**Excerpted records:**
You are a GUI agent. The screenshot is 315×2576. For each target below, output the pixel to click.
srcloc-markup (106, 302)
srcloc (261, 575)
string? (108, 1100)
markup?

**Work to complete:**
Copy out every line of the data above, exactly as given.

**Task output:**
You are a GUI agent. The screenshot is 315×2576. For each target below, output the pixel to click.
srcloc-markup (106, 302)
srcloc (261, 575)
string? (108, 1100)
markup?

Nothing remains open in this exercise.